If you want the keys retrieved from the providers to be used only for foreign key checks, then you have to set up the key `allow_provider_duplicates` to **`true`**. This option is also useful when you want to validate data to be updated in the server, the data is using foreign keys, but you don't want to receive duplicate primary key errors due the entries being validated.

+ And of course, a mix of the previous two styles!

* __Index values check__: When the `index` attribute is declared, the values assigned in that part of the schema on a set of JSON contents can be repeated, and can be referenced by _`join_keys`_. The check includes all the loaded JSON contents. Its behaviour is a very permissive version of `primary_key` extension (there are several examples inside [test-data](test-data)):

+ If `index` is a _`true`_ JSON value, the whole value in that position is recorded.

+ If `index` is an array of strings, and the whole value is an object, those strings are the names of the keys whose values form the tuple to be validated.

+ If `index` is an object:

+ It must have `members` key, which plays the role to describe keys to be included, as it is explained above with _`true`_ and array of strings.

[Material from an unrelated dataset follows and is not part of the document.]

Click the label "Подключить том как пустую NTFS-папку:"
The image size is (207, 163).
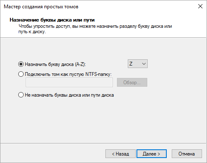point(68,74)
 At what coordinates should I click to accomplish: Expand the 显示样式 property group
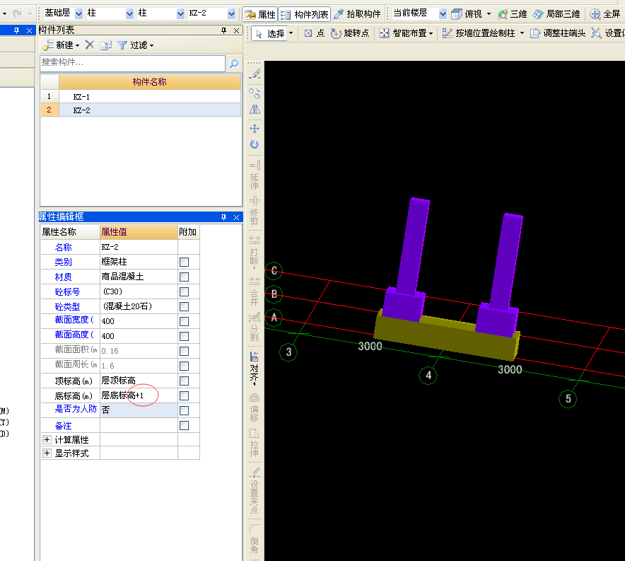pos(47,453)
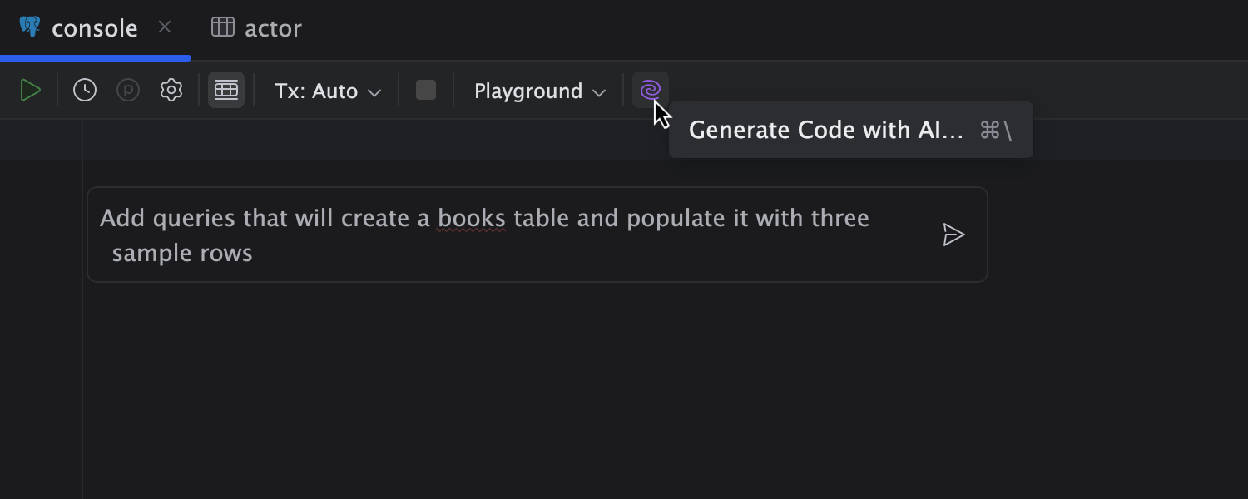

+ It could have `name` key, which gives a referencing name. This is useful for complex documents where several parts define their own indexes, so join keys scope can be narrowed to an specific index.

+ It could have a `limit_scope` key, which is a boolean and can impose a limitation of the scope of this unique key.

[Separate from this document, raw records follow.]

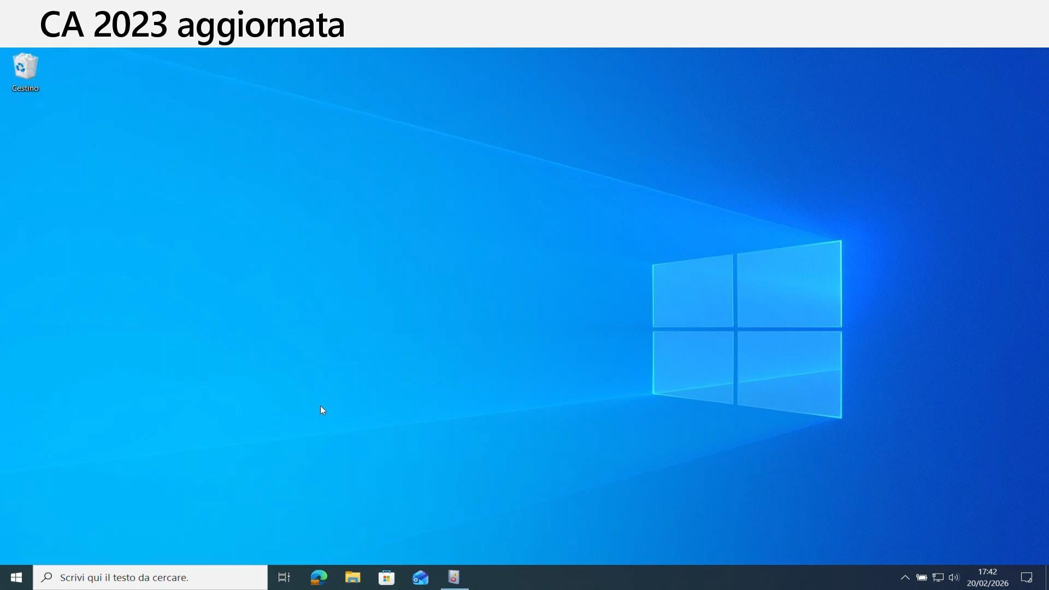Open the battery status tray icon
The image size is (1049, 590).
922,577
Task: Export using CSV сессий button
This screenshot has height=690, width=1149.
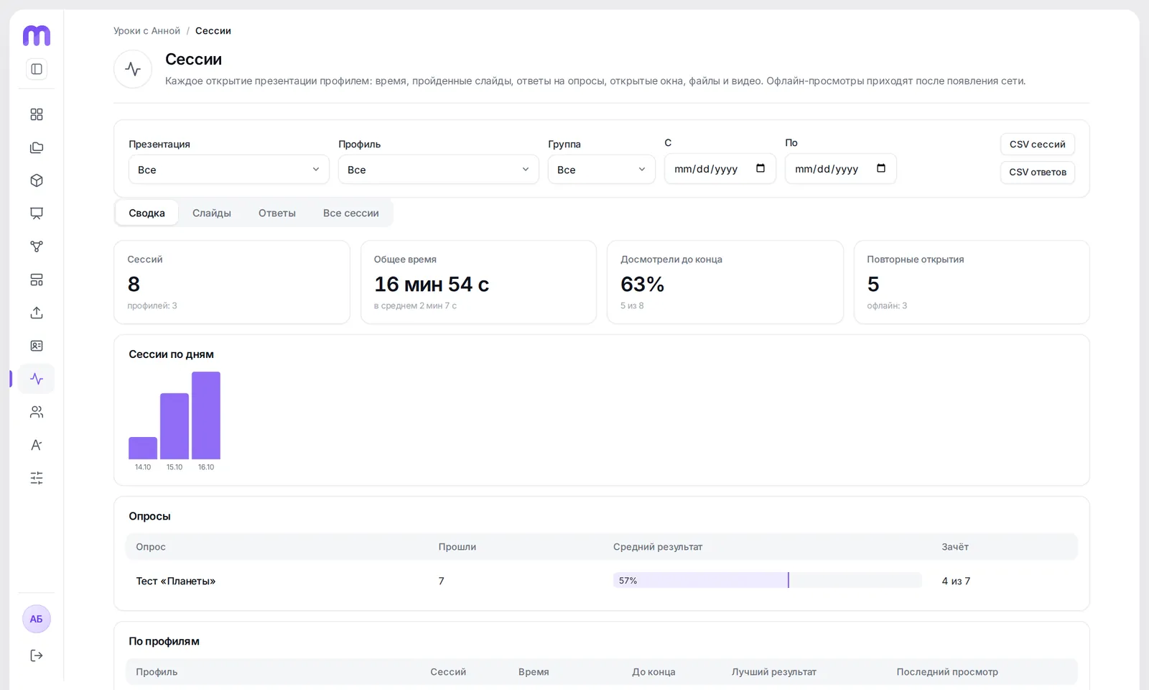Action: 1038,144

* __Foreign key values check__: When the `foreign_keys` attribute is declared, parts of the values in that part of the schema must correlate to the values obtained from a primary key from JSON documents following other JSON Schema. As there can be more than one foreign key, `foreign_keys` expects an array of objects describing each foreign key relation. Those objects must have next keys:

+ `schema_id`: This optional key is the relative or absolute IRI of the JSON Schema describing the primary key. If it is not declared, it is the same as the document where it is declared this foreign key.

+ `members`: This is an array of strings. Those strings are the names of the keys whose values form the tuple to be validated against the gathered primary key values.

+ `refers_to`: This optional key is used to tell which is the named primary key to be focused on. This is useful for complex JSON Schemas where a schema has more than one primary key declaration.

* __Join key values check__: When the `join_keys` attribute is declared, parts of the values in that part of the schema must correlate to the values obtained from an index from JSON documents following other JSON Schema. As there can be more than one join key, `join_keys` expects an array of objects describing each join key relation. Those objects must have next keys:

+ `schema_id`: This optional key is the relative or absolute IRI of the JSON Schema describing the index key. If it is not declared, it is the same as the document where it is declared this join key.

+ `members`: This is an array of strings. Those strings are the names of the keys whose values form the tuple to be validated against the gathered primary key values.

+ `refers_to`: This optional key is used to tell which is the named primary key to be focused on. This is useful for complex JSON Schemas where a schema has more than one primary key declaration.